Attempting to prevent someone from reselling a game, understandably, led to a consumer backlash against Bethesda. Pete Hines, the company's senior vice president of global marketing and communications, gave a statement to Eurogamer at QuakeCon

Hines said the problem was a matter of wording. Hupp described the game as "new" on Amazon Marketplace, something Bethesda says is false advertising. "He's not trying to sell a second-hand game, he's trying to sell a new game," he said to Robert Purchase of Eurogamer. "He's listed the product as if it were new. All we're saying is, if it's an earlier product, you have to sell it as an earlier product – you can not rephrase it because we have no way "The sale is actually new."
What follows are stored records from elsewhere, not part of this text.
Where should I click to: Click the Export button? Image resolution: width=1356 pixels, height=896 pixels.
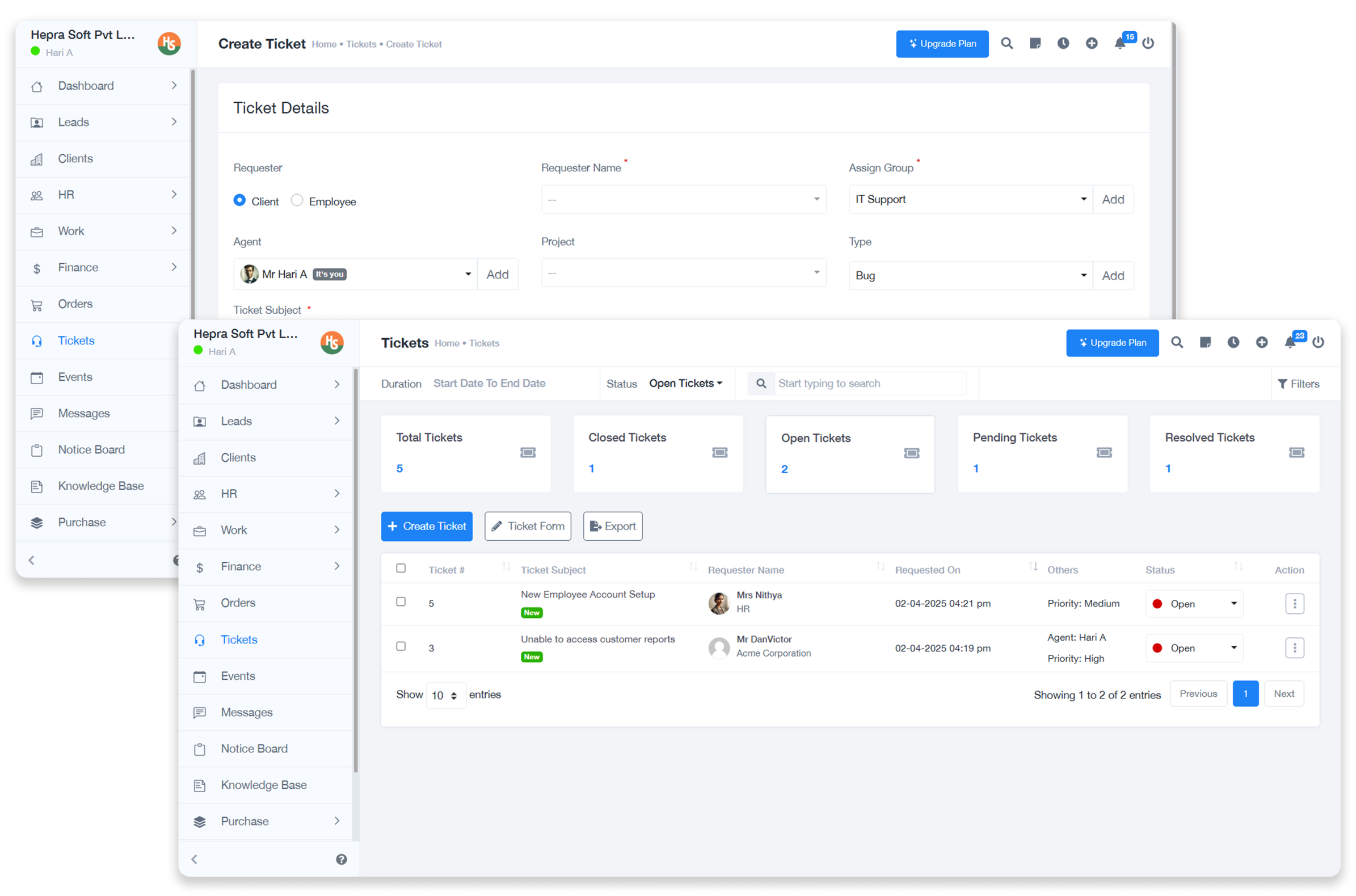click(x=612, y=526)
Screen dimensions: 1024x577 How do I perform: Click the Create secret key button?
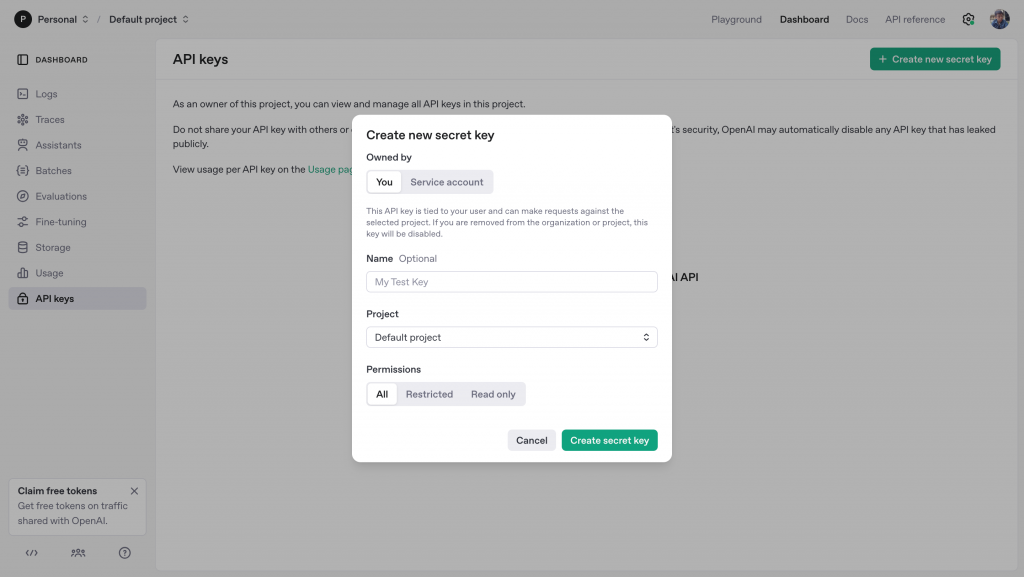click(x=609, y=440)
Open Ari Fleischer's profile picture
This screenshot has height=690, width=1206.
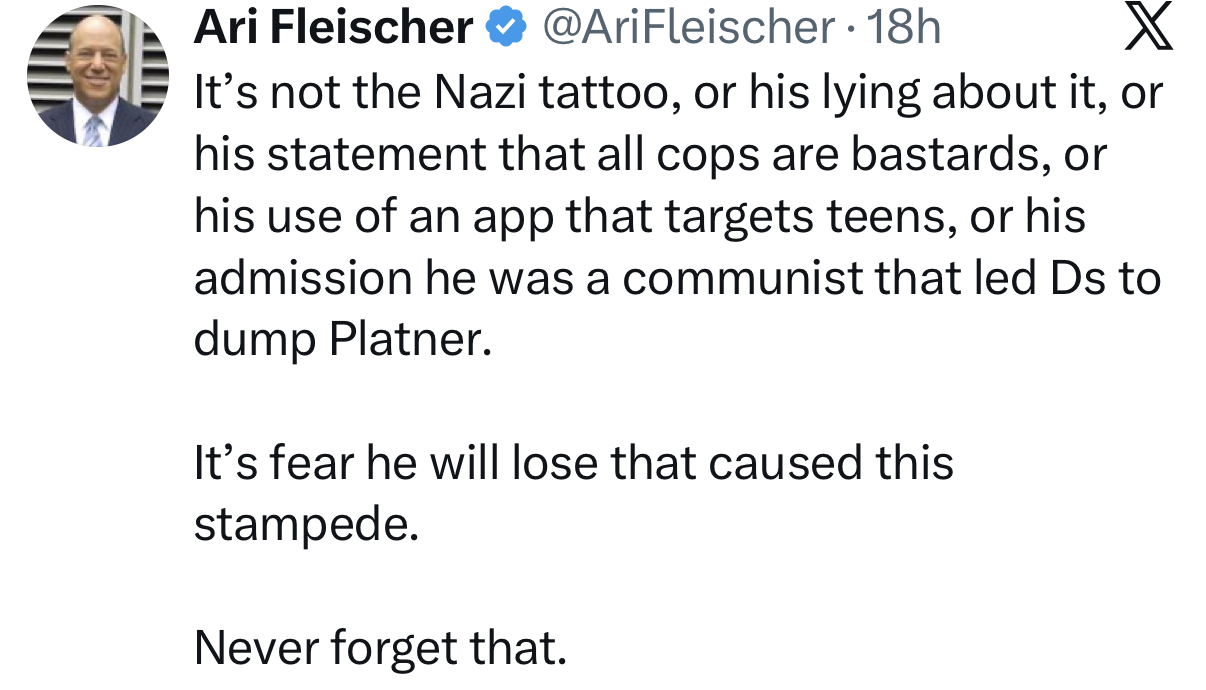[x=98, y=76]
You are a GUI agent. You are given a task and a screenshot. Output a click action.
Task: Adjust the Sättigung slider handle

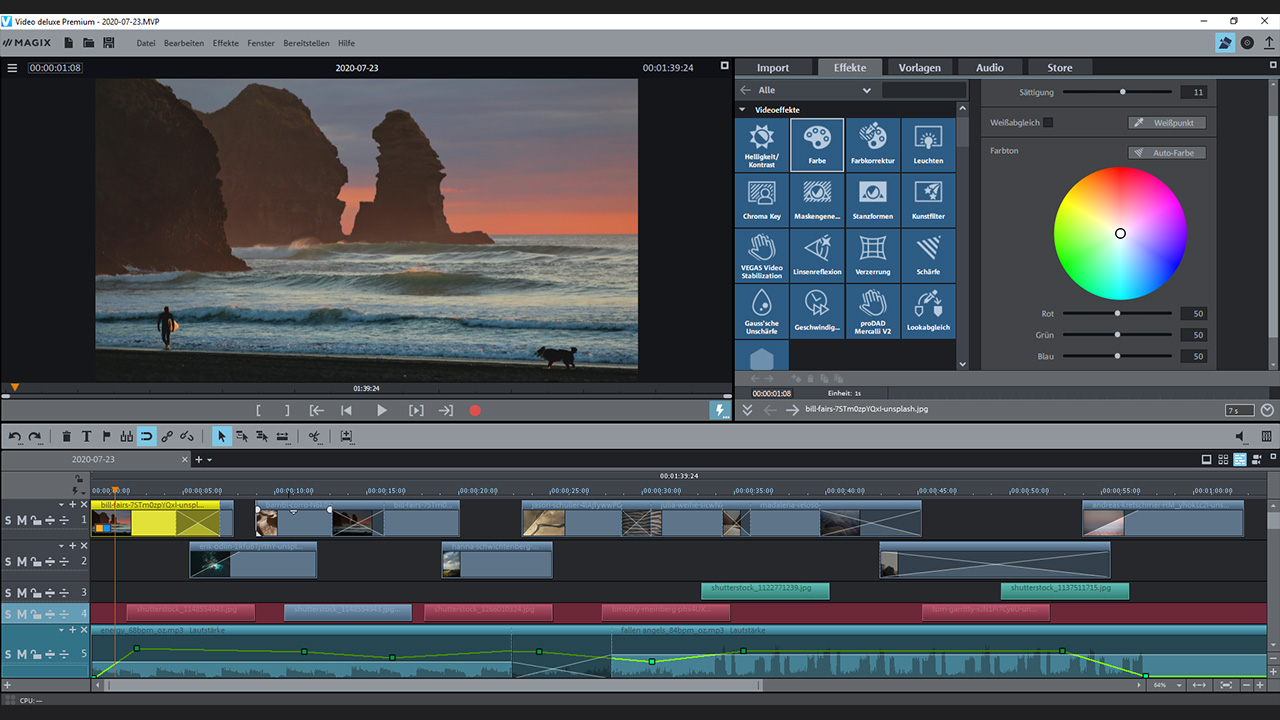[1123, 92]
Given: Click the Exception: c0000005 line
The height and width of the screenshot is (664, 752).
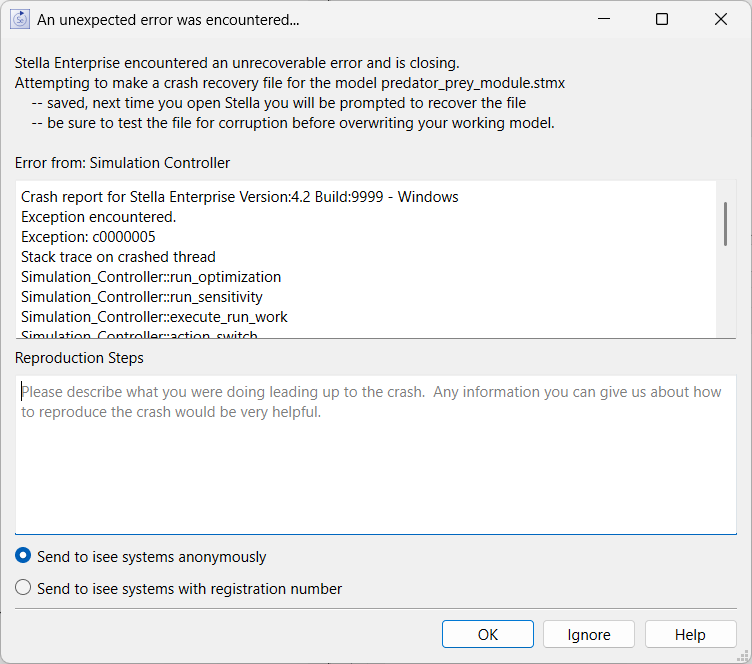Looking at the screenshot, I should 88,237.
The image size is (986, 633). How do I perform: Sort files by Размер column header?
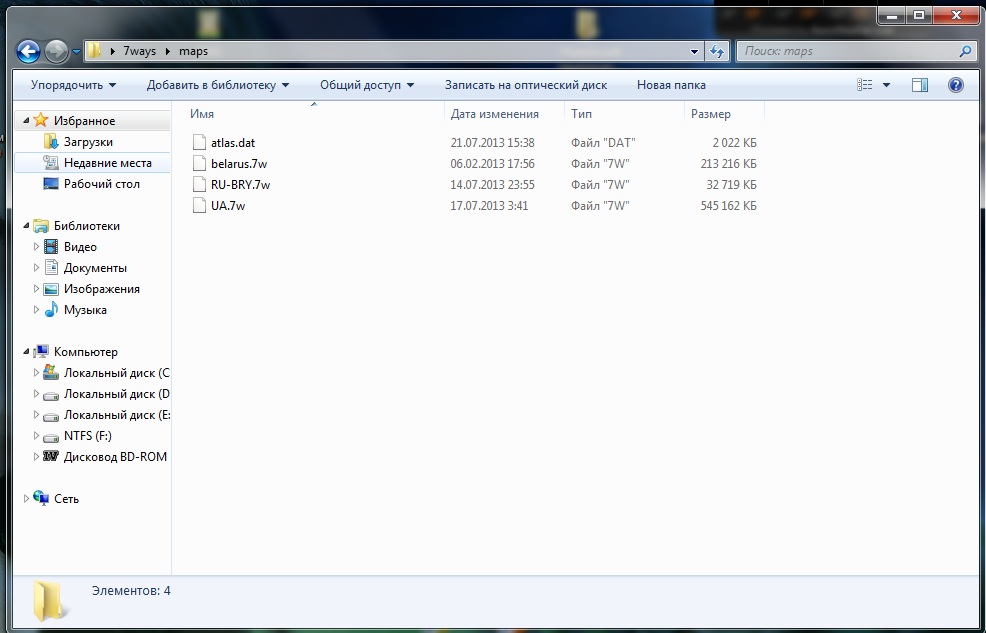pyautogui.click(x=710, y=114)
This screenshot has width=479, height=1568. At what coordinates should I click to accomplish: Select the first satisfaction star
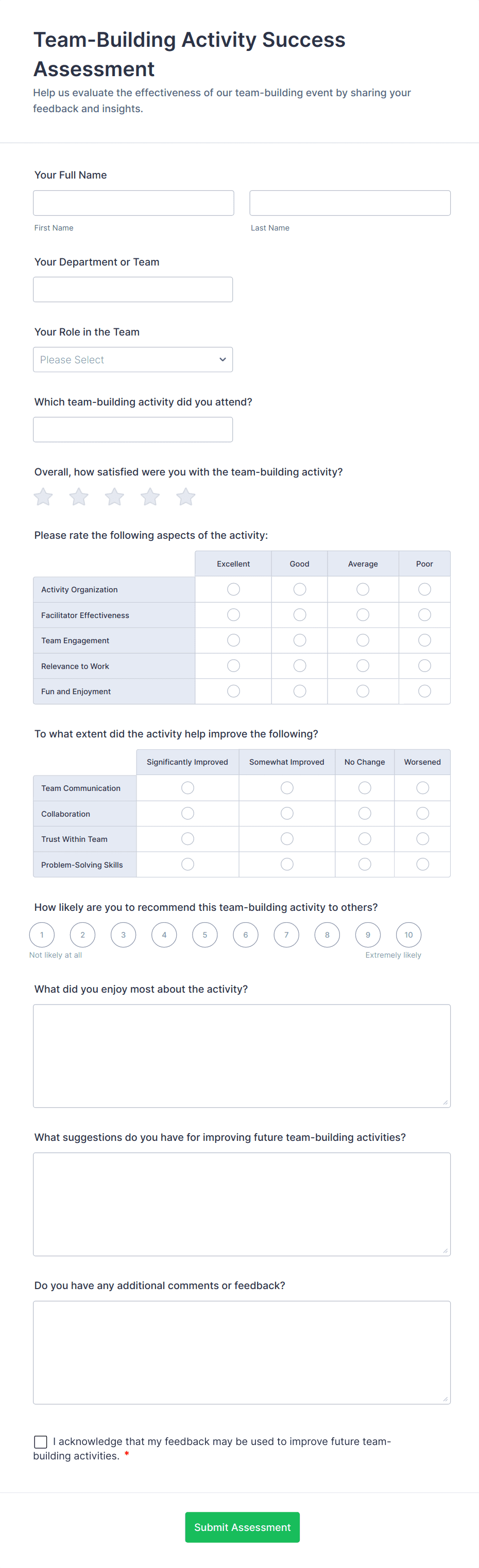[43, 497]
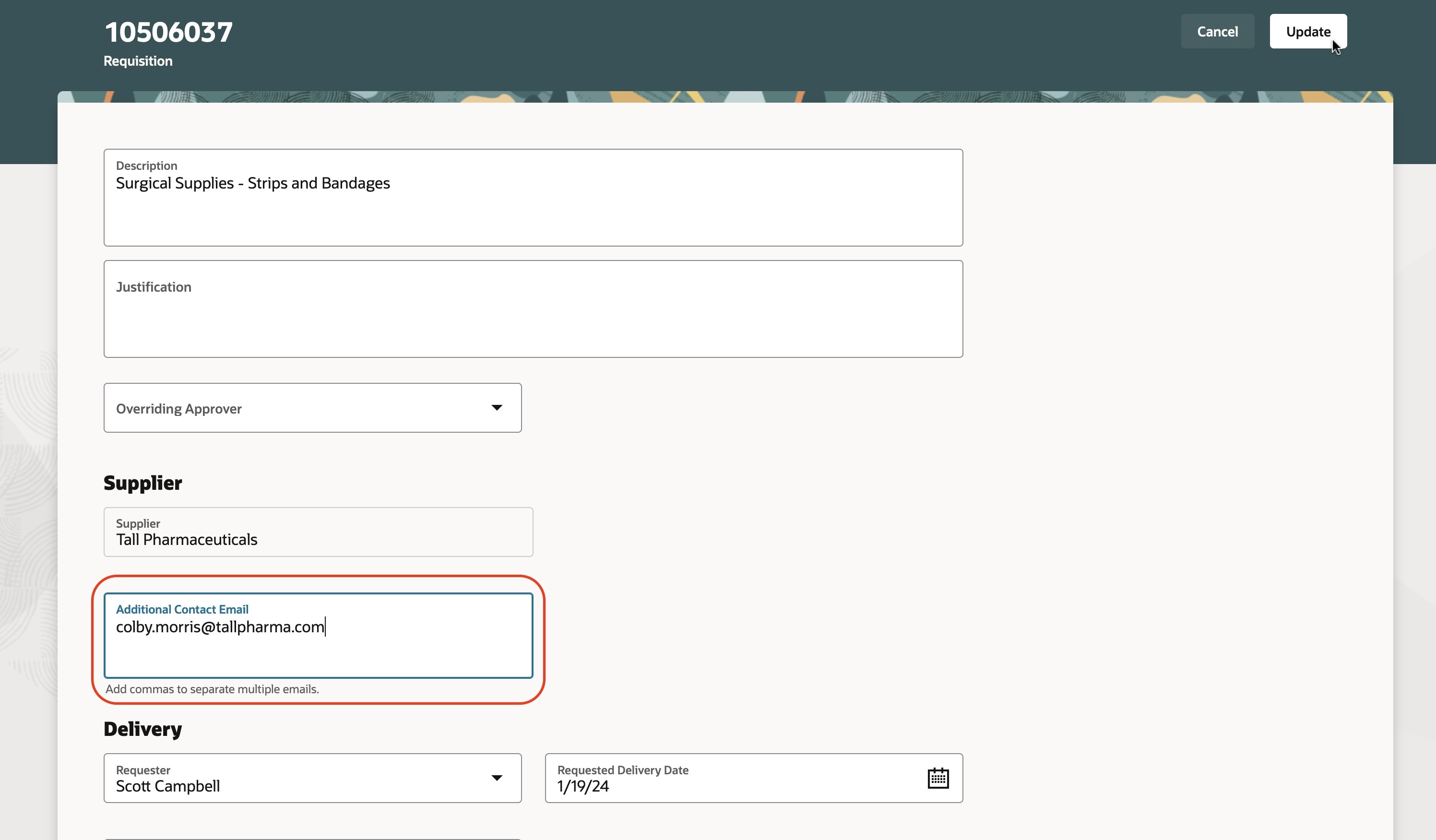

"You could have opened it, played it for five hours, put everything in it or whatever else was in it, put it back in the shrink wrap and said, Hey, that's it "It's not new – you bought it, you bought it, so just list it as a used title, that's the end of the argument," Hines added.

Hines stressed that Bethesda is not trying to deter the resellers from playing games. There will be nothing against anyone doing this – as long as they include the word "used" in their record. But there are many copies of The Evil Within 2 – and other games – which are described as new on eBay. We'll have to wait and see if Bethesda decides to threaten her with a lawsuit.